Therefore, this study selects 21 A-share listed new energy vehicle enterprises as research subjects, constructs a theoretical model grounded in institutional theory and resource theory, and integrates the TOE analytical framework to explore, through dynamic fsQCA, the complex mechanisms underlying the interaction of multiple factors influencing the green innovation performance of new energy vehicle enterprises. This research not only contributes to a deeper understanding of the developmental pathways and driving forces behind green innovation performance in this sector but also offers theoretical support for policymakers in designing effective incentive mechanisms.

2. Theory and Model

2.1. Institutional Theory

Di Maggio and Powell (1983) summarized the impact of the institutional environment on corporate behavior as institutional pressure, which includes mandatory, imitative, and normative pressures. As this theory has evolved, research has shown that the external environment faced by organizations is not singular and stable, but rather a complex situation composed of interwoven institutional logics (Pece et al., 2012).

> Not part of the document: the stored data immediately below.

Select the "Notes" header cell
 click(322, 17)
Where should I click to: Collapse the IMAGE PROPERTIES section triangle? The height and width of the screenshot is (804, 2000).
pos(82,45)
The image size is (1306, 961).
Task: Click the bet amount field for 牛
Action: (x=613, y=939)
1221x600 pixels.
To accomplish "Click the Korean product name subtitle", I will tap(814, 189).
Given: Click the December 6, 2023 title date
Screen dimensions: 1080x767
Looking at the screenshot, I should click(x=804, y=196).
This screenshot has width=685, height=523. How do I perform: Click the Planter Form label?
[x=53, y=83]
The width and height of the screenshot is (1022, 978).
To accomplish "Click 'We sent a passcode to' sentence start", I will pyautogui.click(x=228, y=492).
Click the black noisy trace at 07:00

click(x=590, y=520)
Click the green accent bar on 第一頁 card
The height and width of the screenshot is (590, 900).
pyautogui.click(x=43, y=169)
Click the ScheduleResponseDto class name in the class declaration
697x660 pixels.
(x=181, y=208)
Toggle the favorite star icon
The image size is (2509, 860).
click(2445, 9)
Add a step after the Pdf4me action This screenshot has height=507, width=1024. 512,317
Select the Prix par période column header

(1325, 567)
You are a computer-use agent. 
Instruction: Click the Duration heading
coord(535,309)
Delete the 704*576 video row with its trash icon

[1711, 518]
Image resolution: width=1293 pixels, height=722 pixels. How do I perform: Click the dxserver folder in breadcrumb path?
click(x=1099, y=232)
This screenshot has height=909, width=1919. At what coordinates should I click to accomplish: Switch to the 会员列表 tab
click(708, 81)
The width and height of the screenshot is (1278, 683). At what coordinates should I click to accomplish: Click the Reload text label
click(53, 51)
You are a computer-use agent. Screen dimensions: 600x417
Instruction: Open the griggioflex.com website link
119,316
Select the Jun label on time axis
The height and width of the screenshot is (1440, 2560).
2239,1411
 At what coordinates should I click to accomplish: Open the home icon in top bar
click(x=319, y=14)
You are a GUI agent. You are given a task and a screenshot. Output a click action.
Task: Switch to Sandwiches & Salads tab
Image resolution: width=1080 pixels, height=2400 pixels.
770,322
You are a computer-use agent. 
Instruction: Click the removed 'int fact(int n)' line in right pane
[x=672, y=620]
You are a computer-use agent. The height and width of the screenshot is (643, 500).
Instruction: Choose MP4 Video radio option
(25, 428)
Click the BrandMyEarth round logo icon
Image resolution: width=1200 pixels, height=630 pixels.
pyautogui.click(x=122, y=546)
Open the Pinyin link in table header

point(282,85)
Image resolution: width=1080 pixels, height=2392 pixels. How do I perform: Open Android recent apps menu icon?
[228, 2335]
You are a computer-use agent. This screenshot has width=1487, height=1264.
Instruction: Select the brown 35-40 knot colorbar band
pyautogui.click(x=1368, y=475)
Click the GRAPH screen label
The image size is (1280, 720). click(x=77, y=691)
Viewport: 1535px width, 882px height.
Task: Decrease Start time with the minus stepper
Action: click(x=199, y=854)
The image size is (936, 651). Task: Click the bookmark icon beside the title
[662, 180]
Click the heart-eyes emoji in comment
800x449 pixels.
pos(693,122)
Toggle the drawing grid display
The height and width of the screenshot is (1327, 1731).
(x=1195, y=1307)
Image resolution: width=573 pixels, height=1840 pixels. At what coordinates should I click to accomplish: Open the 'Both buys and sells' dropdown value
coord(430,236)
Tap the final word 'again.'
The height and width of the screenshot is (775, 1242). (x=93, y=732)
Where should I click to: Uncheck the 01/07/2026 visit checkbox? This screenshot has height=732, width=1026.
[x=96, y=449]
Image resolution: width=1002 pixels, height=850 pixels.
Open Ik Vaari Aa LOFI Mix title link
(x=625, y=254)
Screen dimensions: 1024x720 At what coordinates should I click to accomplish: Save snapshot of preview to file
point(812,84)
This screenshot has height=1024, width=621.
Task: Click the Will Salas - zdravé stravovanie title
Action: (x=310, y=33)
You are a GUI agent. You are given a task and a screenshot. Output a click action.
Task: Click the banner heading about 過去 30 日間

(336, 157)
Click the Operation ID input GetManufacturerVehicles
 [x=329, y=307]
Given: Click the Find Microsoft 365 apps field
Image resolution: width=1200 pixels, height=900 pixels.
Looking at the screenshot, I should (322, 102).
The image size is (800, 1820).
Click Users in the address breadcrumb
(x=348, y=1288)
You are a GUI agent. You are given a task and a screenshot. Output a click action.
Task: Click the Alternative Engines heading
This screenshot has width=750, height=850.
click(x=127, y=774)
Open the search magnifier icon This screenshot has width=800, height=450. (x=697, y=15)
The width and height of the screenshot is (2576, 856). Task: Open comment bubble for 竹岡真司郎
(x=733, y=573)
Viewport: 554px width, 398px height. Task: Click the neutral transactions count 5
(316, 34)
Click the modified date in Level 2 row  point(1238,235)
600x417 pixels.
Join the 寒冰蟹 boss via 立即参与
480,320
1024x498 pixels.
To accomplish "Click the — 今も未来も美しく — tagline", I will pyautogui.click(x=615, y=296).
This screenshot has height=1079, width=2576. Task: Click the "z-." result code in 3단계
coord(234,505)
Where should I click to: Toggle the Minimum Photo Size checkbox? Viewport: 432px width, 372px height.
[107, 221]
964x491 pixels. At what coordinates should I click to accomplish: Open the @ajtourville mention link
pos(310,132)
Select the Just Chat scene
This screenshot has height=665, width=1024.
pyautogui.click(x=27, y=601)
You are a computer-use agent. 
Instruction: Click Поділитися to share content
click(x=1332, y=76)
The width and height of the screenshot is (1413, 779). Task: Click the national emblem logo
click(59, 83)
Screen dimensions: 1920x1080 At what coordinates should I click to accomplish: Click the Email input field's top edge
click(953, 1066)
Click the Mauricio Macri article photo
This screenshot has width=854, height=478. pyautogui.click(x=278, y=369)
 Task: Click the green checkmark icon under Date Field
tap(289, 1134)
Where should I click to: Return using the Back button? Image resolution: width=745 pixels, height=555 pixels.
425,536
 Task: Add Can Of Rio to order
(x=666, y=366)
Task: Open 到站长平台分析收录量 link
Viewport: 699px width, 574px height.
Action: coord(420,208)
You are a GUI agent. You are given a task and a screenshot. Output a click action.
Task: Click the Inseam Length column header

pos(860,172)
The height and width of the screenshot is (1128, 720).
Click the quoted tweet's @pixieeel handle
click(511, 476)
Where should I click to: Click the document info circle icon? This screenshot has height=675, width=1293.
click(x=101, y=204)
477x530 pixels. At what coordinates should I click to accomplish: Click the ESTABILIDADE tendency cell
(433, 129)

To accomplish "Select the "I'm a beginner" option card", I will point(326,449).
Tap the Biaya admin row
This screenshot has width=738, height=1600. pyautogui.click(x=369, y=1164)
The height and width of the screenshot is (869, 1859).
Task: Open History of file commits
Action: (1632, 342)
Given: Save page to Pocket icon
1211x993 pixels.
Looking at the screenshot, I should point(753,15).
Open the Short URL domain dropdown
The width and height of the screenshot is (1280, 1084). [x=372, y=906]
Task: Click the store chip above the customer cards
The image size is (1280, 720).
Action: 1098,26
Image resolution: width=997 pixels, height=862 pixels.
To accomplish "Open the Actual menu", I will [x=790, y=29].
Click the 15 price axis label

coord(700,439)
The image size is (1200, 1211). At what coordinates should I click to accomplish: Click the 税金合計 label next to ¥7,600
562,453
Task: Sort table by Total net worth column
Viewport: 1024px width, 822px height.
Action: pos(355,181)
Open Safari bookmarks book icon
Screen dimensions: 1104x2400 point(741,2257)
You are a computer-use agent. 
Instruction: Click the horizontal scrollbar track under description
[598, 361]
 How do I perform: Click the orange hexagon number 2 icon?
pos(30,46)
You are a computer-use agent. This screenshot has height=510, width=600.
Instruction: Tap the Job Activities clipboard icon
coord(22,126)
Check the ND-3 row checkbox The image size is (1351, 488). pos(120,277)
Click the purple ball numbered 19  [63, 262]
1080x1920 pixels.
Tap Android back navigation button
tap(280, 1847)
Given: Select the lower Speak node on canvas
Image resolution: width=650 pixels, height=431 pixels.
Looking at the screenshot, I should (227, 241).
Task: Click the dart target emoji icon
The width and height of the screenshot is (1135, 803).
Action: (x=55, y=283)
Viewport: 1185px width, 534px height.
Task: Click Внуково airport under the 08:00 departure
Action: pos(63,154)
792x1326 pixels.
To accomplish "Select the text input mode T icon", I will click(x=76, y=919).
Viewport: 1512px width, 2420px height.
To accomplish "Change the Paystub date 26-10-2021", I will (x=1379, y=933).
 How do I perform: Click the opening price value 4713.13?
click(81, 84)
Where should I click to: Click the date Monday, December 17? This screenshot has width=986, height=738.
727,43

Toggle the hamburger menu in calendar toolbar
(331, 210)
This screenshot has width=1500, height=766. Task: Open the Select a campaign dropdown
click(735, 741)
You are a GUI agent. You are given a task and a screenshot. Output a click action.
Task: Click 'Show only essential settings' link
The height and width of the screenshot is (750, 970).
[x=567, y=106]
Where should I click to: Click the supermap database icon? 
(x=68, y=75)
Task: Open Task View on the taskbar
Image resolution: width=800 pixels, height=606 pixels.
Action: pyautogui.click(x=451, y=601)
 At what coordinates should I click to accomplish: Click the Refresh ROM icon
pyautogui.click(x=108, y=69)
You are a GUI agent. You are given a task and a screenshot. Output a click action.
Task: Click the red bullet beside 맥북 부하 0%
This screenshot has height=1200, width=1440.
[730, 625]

The environmental factors that influence the green innovation performance of new energy vehicle enterprises are also diverse and vary in complexity. Qiaozhi Zhao and Ziqing Guo (2025) have proposed a dual-dimensional framework, known as compliance and structure, to analyze the green transformation of enterprises. This framework categorizes corporate response patterns into two types: institutional expectation-oriented and institutional opportunity-seeking. Existing research suggests that new energy vehicle (NEV) enterprises operate within a complex institutional environment, characterized by the coexistence and interaction of four distinct institutional logics: political, market, community, and organizational logic(Zhang Mingzhi, Wang Xinpei, & Yu Donghua, 2024). As a result, the green innovation performance of NEV enterprises is not only influenced by their position within the supply chain, but also by the prevailing institutional logic context. Institutional theory not only reveals the institutional logics embedded within firms, but also examines the interplay among various environmental forces, providing a comprehensive understanding of the external factors that influence enterprise behavior.

2.2. Resource Theory

Resource theory refers to the process by which enterprises integrate internal and external resources to create value based on their existing resource endowments(Silviano Esteve-Pérez &A. Mañez-Castillejo,2008). These resources play a critical role in enabling firms to sustain competitive advantage and achieve technological advancement. According to the resource-based theory, a firm's competitive advantage stems from its control over strategic resources, which serve as key determinants of green innovation performance(Aguilera-Caracuel, & Ortiz-De-Mandojana, 2013). Digital transformation enhances R&D efficiency and optimizes innovation processes, while adequate investment in R&D provides the necessary material foundation for breakthroughs in green technologies. These factors collectively represent the accumulation and deployment of a firm’s technological resources, forming essential support for green innovation outcomes. Additionally, organizational resilience reflects a firm’s capacity to respond to external risks and effectively reconfigure resources. Higher resilience enables more flexible allocation of financial and human capital towards green innovation initiatives( C hen, Chang, & Lin, 2014). Furthermore, a firm’s growth potential indicates its ability to access external market resources. High-growth firms are better positioned to secure funding, talent, and other critical inputs for research and development. Therefore, resource theory offers a robust framework for understanding how technological and organizational capabilities influence the green innovation performance of new energy vehicle enterprises, highlighting its theoretical and practical significance.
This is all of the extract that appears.